Sin embargo, aquí todos somos auténticos amantes de la fauna. Sus intereses son los mismos que los nuestros -como ya expresara en el post Fotografía y conservación-, y su pasión por la naturaleza es exactamente la misma que la nuestra, o si lo prefieres: nuestra pasión por la naturaleza es tan grande como la suya. En definitiva, que todos somos miembros de un mismo colectivo, unos con prismáticos y telescopios, otros con prismáticos y teleobjetivos.

Ahora bien, dicho esto, hay que dejar claro que es obligación de los fotógrafos hacer las cosas bien, con responsabilidad y cautela, dando prioridad siempre el principio de precaución y ajustando nuestros métodos de trabajo al menos al decálogo de AEFONA, sino siendo más estrictos y conservadores aún. Comprometernos con el total respeto a la naturaleza debe suponer siempre el punto de partida de cualquier actividad humana, entre las que se encuentran, por supuesto, la fotografía de animales salvajes, y como dice esta misma asociación "... con el ánimo de ser un ejemplo de integridad y comportamiento, especialmente para las nuevas generaciones de fotógrafos", o dicho de otra manera: mantener en todos nuestros trabajos una ética escrupulosa y además hacer que ello sea de conocimiento público (¿recordáis el dicho aquel de que "no solo hay que ser bueno, sino además parecerlo"?, pues eso, que nosotros además de hacer las cosas correctamente debemos demostrarlo -pienso que por desgracia, dicho sea de paso-).
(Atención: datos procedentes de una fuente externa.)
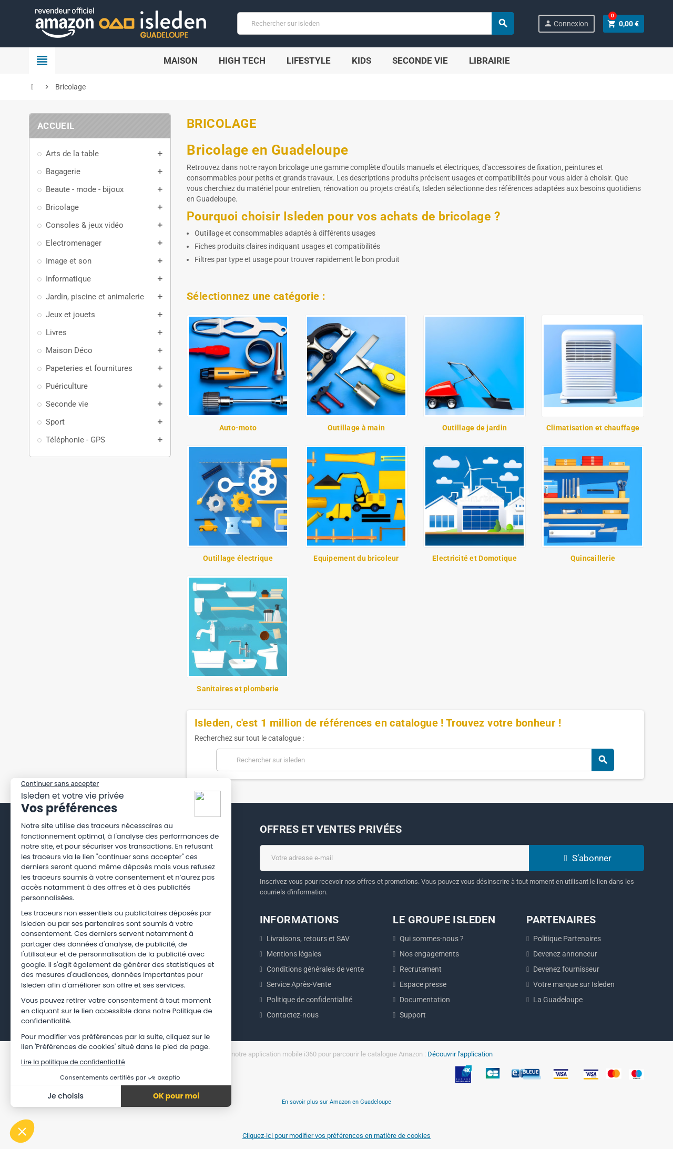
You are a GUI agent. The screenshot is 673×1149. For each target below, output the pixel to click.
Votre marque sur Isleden (574, 984)
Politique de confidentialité (309, 999)
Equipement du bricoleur (356, 558)
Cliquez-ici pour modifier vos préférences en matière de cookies (336, 1136)
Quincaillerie (593, 558)
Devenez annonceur (565, 954)
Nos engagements (429, 954)
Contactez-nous (293, 1015)
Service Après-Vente (299, 984)
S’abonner (586, 858)
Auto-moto (238, 428)
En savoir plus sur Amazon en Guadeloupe (336, 1101)
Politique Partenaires (567, 938)
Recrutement (421, 969)
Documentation (425, 999)
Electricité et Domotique (474, 558)
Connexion (566, 23)
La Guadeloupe (558, 999)
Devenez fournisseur (566, 969)
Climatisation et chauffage (592, 428)
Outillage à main (356, 428)
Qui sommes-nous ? (432, 938)
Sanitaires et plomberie (238, 688)
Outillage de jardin (474, 428)
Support (413, 1015)
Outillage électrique (238, 558)
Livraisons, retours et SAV (308, 938)
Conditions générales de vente (315, 969)
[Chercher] (375, 23)
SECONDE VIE (420, 60)
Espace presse (423, 984)
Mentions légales (294, 954)
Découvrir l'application (460, 1054)
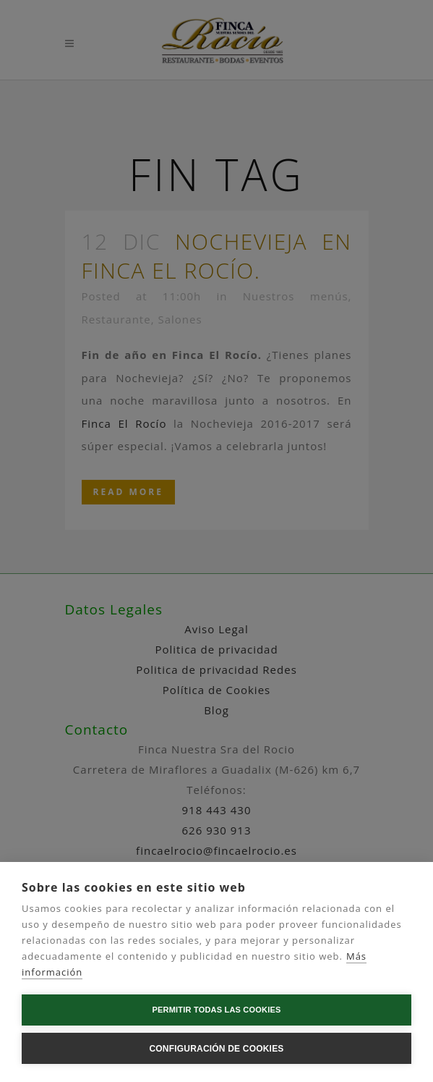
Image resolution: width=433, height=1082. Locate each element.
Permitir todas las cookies (217, 1009)
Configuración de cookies (216, 1049)
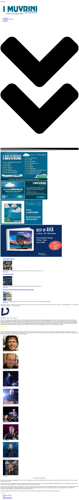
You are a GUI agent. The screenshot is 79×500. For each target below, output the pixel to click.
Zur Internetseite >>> (5, 326)
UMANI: (2, 317)
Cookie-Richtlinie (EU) (7, 498)
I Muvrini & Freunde (8, 274)
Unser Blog (5, 18)
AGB (4, 496)
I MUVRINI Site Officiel (8, 19)
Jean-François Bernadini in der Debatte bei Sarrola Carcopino (18, 289)
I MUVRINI (2, 1)
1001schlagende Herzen (9, 258)
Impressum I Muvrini (7, 495)
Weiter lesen (5, 271)
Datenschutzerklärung (7, 497)
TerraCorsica (5, 21)
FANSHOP (5, 20)
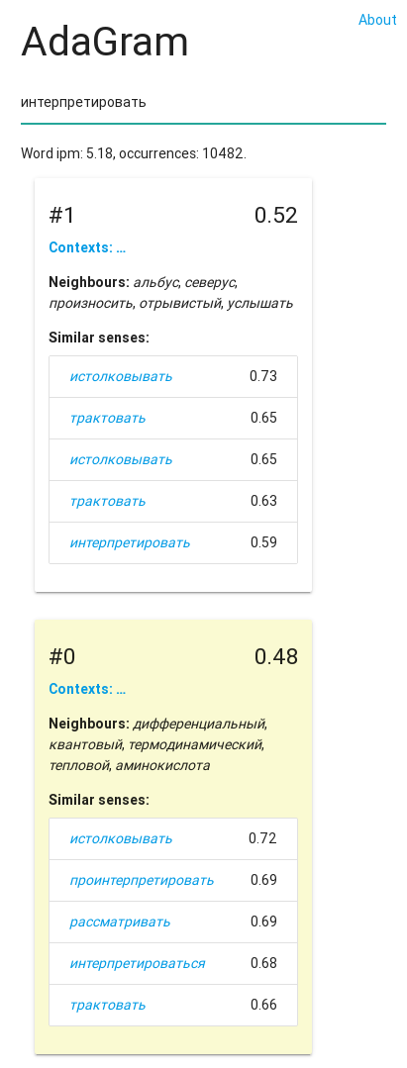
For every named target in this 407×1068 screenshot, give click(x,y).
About (377, 20)
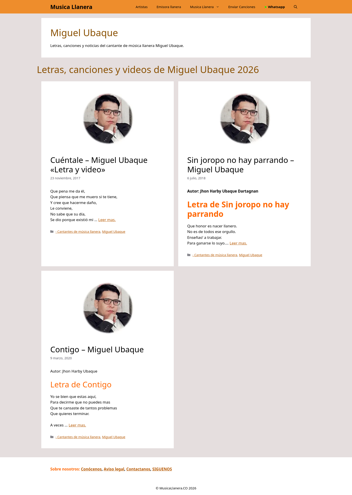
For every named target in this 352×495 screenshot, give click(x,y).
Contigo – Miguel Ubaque (97, 349)
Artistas (141, 6)
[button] (295, 6)
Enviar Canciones (241, 6)
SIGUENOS (162, 469)
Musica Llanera (71, 7)
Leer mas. (107, 219)
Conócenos (91, 469)
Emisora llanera (168, 6)
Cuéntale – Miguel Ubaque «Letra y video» (98, 165)
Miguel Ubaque (113, 231)
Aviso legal (114, 469)
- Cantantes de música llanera (77, 231)
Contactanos (138, 469)
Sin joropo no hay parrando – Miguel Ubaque (240, 165)
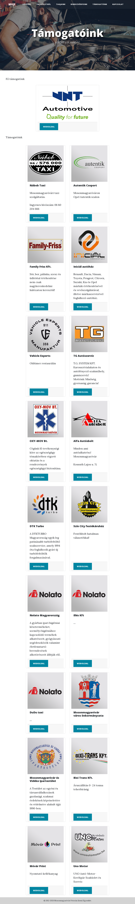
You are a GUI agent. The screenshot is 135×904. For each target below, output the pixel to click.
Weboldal (49, 126)
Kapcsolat (118, 4)
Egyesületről (44, 4)
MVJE (11, 4)
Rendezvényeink (79, 4)
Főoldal (27, 4)
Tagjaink (60, 4)
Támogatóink (100, 4)
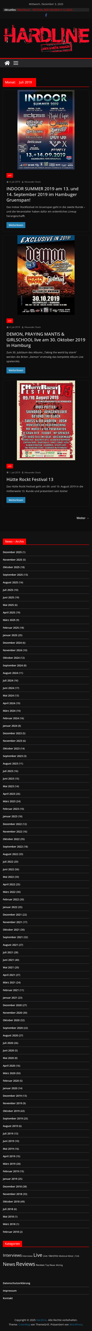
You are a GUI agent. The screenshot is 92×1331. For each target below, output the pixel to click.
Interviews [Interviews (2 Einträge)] (27, 1255)
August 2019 (10, 1126)
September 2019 (13, 1118)
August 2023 (10, 763)
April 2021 (9, 975)
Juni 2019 (8, 1141)
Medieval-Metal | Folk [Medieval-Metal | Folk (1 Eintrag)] (69, 1256)
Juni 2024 (8, 688)
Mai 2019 (8, 1148)
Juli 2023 (8, 771)
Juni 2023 (8, 778)
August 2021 (10, 945)
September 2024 (13, 665)
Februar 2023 (11, 808)
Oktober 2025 (11, 567)
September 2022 (13, 846)
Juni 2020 (8, 1050)
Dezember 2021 (12, 914)
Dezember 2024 (12, 642)
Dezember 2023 (12, 733)
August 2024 (10, 673)
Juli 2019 (8, 1133)
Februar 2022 (11, 899)
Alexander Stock (32, 181)
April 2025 (9, 612)
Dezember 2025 (12, 552)
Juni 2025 (8, 597)
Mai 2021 (8, 967)
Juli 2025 (8, 590)
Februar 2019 (11, 1171)
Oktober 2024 (11, 657)
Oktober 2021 (11, 929)
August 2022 (10, 854)
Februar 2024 (11, 718)
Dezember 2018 (12, 1186)
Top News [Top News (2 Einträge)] (50, 1265)
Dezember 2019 (12, 1095)
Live (10, 175)
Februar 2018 (11, 1231)
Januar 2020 (10, 1088)
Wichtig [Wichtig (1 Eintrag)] (59, 1265)
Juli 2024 (8, 680)
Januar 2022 (10, 907)
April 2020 (9, 1065)
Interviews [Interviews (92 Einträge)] (12, 1255)
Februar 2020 (11, 1080)
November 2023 (12, 740)
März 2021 (9, 982)
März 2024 (9, 710)
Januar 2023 (10, 816)
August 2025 (10, 582)
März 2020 (9, 1073)
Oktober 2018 (11, 1201)
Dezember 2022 (12, 824)
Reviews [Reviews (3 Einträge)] (40, 1265)
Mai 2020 (8, 1058)
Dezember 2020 (12, 1005)
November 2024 (12, 650)
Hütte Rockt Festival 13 (29, 479)
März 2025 (9, 620)
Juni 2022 (8, 869)
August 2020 (10, 1035)
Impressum (10, 1290)
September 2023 (13, 756)
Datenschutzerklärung (16, 1283)
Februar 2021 (11, 990)
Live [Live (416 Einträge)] (37, 1255)
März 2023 (9, 801)
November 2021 (12, 922)
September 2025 (13, 574)
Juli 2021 (8, 952)
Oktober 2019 (11, 1111)
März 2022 (9, 892)
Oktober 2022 (11, 839)
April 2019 (9, 1156)
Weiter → (83, 518)
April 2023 (9, 793)
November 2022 (12, 831)
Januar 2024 (10, 725)
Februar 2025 (11, 627)
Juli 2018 (8, 1209)
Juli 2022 (8, 861)
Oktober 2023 (11, 748)
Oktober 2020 (11, 1020)
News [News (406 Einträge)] (9, 1264)
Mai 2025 (8, 605)
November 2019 (12, 1103)
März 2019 (9, 1163)
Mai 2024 (8, 695)
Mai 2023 (8, 786)
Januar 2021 (10, 997)
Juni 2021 (8, 960)
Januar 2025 (10, 635)
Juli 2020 (8, 1043)
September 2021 (13, 937)
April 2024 (9, 703)
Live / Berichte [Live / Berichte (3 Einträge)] (50, 1255)
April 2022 (9, 884)
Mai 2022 (8, 877)
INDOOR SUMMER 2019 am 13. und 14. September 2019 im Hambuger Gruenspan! (42, 194)
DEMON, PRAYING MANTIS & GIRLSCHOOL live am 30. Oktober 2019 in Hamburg (45, 339)
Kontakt (8, 1298)
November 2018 (12, 1194)
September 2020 (13, 1028)
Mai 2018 (8, 1216)
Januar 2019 (10, 1178)
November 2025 (12, 559)
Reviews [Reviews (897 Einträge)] (25, 1263)
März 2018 (9, 1224)
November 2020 (12, 1012)
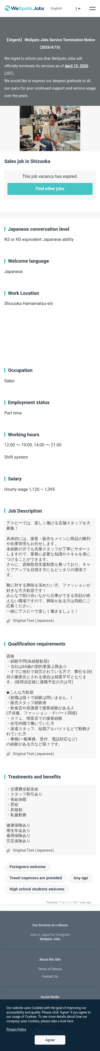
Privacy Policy (16, 1029)
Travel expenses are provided (36, 878)
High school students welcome (37, 889)
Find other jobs (50, 188)
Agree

La fotografía de fauna puede ser realmente dura y sacrificada. No sería posible obtener grandes y estéticas imágenes de animales en estado salvaje que remuevan conciencias, que eduquen, si nuestra pasión por ellos no fuera muy superior a la propia afición a la fotografía. Y los resultados llegan solo tras mucho tiempo de patear por el campo observando el comportamiento animal con los prismáticos colgados del cuello, y tras largas horas dentro del hide, frías a veces, en ocasiones asfixiantes, o tumbados a ras del suelo con los riñones y el cuello maltratados, madrugando mucho más que en una jornada laboral, conduciendo en ocasiones durante horas para estar en el hide antes incluso de amanecer, o dando largas caminatas cargados con el equipo, restando tiempo de la familia y de otras aficiones. Todos estos sacrificios no son precisamente ningún aliciente para quien no sienta verdadero amor por la vida silvestre. Si esto, que es un hecho incuestionable, lo admitimos todos, entonces también todos sabremos que caminamos juntos para conseguir un mismo y único fin, la conservación y protección de la misma. Aprendamos entonces unos de otros, para hacer todos las cosas de un modo correcto.


Y quizás así, un día, aquel naturalista entusiasta vea con su telescopio un hide cerca de una colonia de abejarucos o junto a la orilla de un río a treinta metros de unos cormoranes solazándose y no tenga el arranque instintivo de llamar a las autoridades para que lo sancionen y lo levanten de aquel paraje tranquilo, a donde habrá llegado quizás tras muchos kilómetros de conducción, en donde habrá montado su escondite de tela amparado por la oscuridad de la noche, y se habrá sentado a esperar durante un montón de tiempo para realizar esas fotos fantásticas que luego, irónicamente, quizás preste altruístamente a alguna asociación conservacionista para luchar por la defensa y protección de la vida salvaje; asociación a la que, de nuevo quizás, ese delator bienintencionado pero ignorante, pertenezca, y quién sabe sino también el propio fotógrafo. Y también quizás así, un día, ese mismo naturalista entusiasta en vez de cabrearse por lo que él considera una molestia para la fauna (no así esta, que se presta inconsciente a la sesión fotográfica sin saberlo si quiera frente a un arbusto extraño en el que de vez en cuando suena un click repetitivo) sienta sana envidia al comprender que el esfuerzo de aquel fotógrafo le está deparando unas vivencias que ya quisiera él para sí mismo, del martín pescador peinando sus plumas a seis o siete metros de distancia. Y desde el interior del hide a su vez, el fotógrafo observará también con envidia sana al naturalista, al que verá disfrutar de un paseo maravilloso, cómodo y fructífero con sus prismáticos colgados del cuello, entre praderas y bosquecillos de ribera, mientras él permanece encerrado en su cárcel de tela con la espalda o el cuello doloridos.